# Fuel pouring out the carburetor but it run.



## pr0cess0r (May 25, 2014)

I needed a snow blower fast and asked my friend for is old one. It run but its pouring fuel ou the air intake and oil smell like old fuel. I need to fix this problem. I think a new needle and gasket will fix it what do you think?? Also in the full rebuild kit there is a red o-ring im wondering where its supposed to go?


----------



## crazzywolfie (Jun 2, 2014)

i would start by pulling the float bowl and see if the needle or float is sticking. i could be wrong but pretty sure if you need a new seat you have to replace the entire carb. if the oil smell like gas the engine has likely been flooded and it will need an oil change or 2 but you may want to get fuel issue sorted out first.


----------



## ST1100A (Feb 7, 2015)

If that has the plastic fuel transfer tube in the carburetor you are better off replacing the whole carburetor.
The needle seat is non replaceable, it uses the Viton tip needle which wears, usually just replace the needle #696136
Carburetor part # 796122


----------



## pr0cess0r (May 25, 2014)

Yes it have the plastic fuel transfer tube. The old seal is very thin like it shrinked... And there is some "rust" on the aluminum surface. If i replace the carburetor should i only buy original one or is there some upgrade?


----------



## Oneacer (Jan 3, 2011)

Even though I rebuilt my riding mower carb, seat and all, for a snowblower, I would just get the 12.00 - 15.00 replacement from Amazon and be done with it.

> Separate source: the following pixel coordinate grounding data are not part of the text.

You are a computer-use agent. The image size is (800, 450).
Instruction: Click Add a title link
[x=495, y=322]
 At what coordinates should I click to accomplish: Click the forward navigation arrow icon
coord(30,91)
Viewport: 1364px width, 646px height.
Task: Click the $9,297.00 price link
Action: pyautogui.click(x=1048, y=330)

I have those on 2 of my snowblowers and they work just fine.


----------



## orangputeh (Nov 24, 2016)

i'm with the cheap replacement camp for a craftsman.

easy-peasy

oh, ya. change the oil. then run engine for awhile and change again. gas in crankcase is not nice.


----------



## pr0cess0r (May 25, 2014)

Do you have a link to those cheap carb??? I bought de seal and needle but if it fail i will buy a card for this winter. I want a brand new ariens but its not happening this winter 😞


----------



## crazzywolfie (Jun 2, 2014)

just search 796122 on amazon or ebay and you should come up with a carb that looks just like the one on your machine


----------



## pr0cess0r (May 25, 2014)

I installed the new seal and needle and it hold vacuum. Now its time to go freeze my ✋.


----------



## pr0cess0r (May 25, 2014)

Seam to be all good, I filled the tank and i will see tomorrow. Before the fix you could smell the engine was very hot and not running properly. Will do the oil change tomorrow. And replace the pull rope and drive cable... At leas i cleared the 20cm of my driveway very happy all this in 24 hours!


----------